新型コロナウイルス感染症の新規感染者数が増加する中、スイス政府はワクチン接種を呼びかけるキャンペーンに力を上げている。はたして、雇用主が従業員にワクチン接種を求めることは法的に可能だろうか?答えは簡単に出せそうにない。

グーグルは数週間前、オフィスに出社する従業員に新型コロナウイルスのワクチン接種を求めると発表。この知らせにスイスの労働団体は騒然となった。チューリヒにあるグーグルのオフィスで働く4千人以上の従業員にはどのような影響があるだろうか?

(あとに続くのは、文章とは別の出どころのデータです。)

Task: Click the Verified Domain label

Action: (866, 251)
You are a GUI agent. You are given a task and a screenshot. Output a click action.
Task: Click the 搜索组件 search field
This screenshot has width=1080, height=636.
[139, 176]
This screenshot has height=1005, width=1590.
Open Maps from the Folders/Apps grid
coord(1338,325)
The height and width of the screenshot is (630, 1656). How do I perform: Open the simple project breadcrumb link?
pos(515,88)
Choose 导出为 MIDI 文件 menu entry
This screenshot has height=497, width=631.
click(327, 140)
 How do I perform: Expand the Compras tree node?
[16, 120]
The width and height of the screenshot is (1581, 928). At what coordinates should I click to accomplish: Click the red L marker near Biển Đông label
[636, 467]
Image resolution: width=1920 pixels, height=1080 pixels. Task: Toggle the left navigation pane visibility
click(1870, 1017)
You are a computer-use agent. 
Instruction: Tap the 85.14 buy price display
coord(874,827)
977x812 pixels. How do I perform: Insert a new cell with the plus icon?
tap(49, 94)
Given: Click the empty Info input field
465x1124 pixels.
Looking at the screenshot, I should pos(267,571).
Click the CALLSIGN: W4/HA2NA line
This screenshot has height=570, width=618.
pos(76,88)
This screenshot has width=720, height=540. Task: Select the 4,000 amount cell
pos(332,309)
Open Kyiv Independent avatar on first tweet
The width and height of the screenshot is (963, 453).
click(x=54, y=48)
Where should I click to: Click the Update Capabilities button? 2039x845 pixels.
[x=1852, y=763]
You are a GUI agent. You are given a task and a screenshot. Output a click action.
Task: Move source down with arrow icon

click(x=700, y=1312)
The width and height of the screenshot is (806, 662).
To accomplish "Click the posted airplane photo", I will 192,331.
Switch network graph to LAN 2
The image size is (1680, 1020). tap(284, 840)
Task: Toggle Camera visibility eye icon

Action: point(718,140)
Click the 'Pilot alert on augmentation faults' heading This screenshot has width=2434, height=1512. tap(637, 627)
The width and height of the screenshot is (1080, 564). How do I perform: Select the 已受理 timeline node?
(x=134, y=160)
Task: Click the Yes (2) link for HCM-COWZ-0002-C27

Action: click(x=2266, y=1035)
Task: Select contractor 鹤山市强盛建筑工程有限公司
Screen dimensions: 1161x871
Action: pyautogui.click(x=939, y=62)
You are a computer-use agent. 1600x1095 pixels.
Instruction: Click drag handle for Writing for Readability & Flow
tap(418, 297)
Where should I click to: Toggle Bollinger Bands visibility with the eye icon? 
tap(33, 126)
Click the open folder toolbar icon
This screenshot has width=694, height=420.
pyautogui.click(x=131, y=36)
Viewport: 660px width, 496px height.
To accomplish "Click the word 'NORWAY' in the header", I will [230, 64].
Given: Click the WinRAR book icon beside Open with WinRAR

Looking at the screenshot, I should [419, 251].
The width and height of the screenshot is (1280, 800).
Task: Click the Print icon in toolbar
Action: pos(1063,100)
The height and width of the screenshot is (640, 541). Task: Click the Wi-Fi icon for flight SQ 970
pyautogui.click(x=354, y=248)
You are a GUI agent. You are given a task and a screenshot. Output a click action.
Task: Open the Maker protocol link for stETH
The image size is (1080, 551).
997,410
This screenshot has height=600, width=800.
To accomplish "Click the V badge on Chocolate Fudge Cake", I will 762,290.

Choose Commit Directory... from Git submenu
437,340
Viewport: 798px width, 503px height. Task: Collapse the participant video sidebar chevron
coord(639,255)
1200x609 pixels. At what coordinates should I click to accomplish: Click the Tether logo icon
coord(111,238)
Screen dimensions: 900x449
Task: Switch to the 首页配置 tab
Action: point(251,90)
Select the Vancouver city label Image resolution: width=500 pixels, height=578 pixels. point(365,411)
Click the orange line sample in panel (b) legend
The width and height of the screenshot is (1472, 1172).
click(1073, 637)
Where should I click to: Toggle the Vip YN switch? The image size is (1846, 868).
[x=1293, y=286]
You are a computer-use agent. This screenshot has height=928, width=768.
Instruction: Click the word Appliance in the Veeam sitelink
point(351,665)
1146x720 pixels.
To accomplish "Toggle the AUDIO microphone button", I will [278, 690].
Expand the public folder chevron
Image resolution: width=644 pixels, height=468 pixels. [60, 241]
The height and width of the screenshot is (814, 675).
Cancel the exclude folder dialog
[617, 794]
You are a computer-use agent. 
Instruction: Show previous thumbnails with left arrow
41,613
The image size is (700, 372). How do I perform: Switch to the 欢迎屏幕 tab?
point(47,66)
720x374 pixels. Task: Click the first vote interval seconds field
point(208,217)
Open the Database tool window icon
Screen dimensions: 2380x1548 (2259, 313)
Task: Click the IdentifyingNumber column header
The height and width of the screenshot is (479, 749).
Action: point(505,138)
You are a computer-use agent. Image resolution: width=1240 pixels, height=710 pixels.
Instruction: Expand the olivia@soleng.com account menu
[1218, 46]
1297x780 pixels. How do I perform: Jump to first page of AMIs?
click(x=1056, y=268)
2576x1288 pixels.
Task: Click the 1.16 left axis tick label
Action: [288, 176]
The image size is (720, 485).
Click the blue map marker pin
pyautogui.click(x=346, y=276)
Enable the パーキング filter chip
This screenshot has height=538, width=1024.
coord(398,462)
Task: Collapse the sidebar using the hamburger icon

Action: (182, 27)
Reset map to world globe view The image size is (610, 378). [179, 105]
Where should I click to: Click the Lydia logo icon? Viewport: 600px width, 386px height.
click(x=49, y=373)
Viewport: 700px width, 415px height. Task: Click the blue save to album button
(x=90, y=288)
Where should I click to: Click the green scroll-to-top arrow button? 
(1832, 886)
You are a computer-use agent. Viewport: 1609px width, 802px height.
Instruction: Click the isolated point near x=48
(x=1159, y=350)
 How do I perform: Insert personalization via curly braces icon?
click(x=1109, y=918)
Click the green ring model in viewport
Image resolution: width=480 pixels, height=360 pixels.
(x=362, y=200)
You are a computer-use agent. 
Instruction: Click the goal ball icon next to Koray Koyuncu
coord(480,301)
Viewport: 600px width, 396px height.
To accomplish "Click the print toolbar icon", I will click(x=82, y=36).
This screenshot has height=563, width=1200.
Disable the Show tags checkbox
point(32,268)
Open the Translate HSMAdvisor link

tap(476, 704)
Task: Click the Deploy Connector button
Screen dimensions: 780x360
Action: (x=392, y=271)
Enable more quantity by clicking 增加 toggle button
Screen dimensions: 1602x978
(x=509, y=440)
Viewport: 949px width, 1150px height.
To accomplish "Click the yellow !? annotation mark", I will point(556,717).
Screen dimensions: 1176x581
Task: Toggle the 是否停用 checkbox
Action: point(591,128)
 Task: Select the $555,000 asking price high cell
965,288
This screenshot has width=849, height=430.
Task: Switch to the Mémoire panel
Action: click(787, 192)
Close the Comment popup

インターネット検索大手のグーグルは、今回の方針外部リンクを米国で最初に導入した。今後は事業所を置く国の事情に合わせて調整するとしている。しかし、この発表を機にスイスで議論が勃発した。議論の焦点は、雇用主による接種義務の導入がスイスで法的に可能かどうか、という点だ。

バーゼルの法律事務所Battegay and Dürrの弁護士ロレーナ・シュタイナー氏によると、答えはイエスでもあり、ノーでもある。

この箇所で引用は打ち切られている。